* _Task statement_
Give again, word for word, each line below starting at the one that contains "Contact Us (33, 2326)" and ending at the one that contains "Join Us (25, 2280)".

(Data entries)
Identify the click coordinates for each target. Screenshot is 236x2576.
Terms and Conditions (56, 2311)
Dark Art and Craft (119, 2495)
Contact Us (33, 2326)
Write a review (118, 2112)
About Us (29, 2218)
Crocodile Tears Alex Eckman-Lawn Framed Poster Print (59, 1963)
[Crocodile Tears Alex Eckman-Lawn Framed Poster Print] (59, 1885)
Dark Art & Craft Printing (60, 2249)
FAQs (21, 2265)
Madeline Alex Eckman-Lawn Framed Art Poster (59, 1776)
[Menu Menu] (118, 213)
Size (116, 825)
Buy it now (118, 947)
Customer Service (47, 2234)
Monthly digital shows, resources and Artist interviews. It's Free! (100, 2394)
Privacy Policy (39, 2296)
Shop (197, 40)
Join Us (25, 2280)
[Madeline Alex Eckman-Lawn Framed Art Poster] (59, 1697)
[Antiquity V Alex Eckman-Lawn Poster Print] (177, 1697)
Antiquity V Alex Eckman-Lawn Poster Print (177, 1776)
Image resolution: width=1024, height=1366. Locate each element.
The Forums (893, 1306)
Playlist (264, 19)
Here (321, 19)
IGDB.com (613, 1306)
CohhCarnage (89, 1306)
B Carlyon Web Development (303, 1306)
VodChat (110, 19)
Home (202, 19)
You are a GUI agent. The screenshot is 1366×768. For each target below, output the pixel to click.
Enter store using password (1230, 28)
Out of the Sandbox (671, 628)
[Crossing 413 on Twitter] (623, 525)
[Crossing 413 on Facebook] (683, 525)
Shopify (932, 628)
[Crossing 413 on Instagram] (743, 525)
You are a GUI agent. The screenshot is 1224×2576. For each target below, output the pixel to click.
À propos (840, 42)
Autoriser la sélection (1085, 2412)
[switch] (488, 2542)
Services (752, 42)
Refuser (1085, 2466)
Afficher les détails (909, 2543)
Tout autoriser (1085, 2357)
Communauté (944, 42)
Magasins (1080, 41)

* _Result for this exercise_
Contact Us (33, 2326)
Write a review (118, 2112)
About Us (29, 2218)
Crocodile Tears Alex Eckman-Lawn Framed Poster Print (59, 1963)
[Crocodile Tears Alex Eckman-Lawn Framed Poster Print] (59, 1885)
Dark Art & Craft Printing (60, 2249)
FAQs (21, 2265)
Madeline Alex Eckman-Lawn Framed Art Poster (59, 1776)
[Menu Menu] (118, 213)
Size (116, 825)
Buy it now (118, 947)
Customer Service (47, 2234)
Monthly digital shows, resources and Artist interviews. It's Free! (100, 2394)
Privacy Policy (39, 2296)
Shop (197, 40)
Join Us (25, 2280)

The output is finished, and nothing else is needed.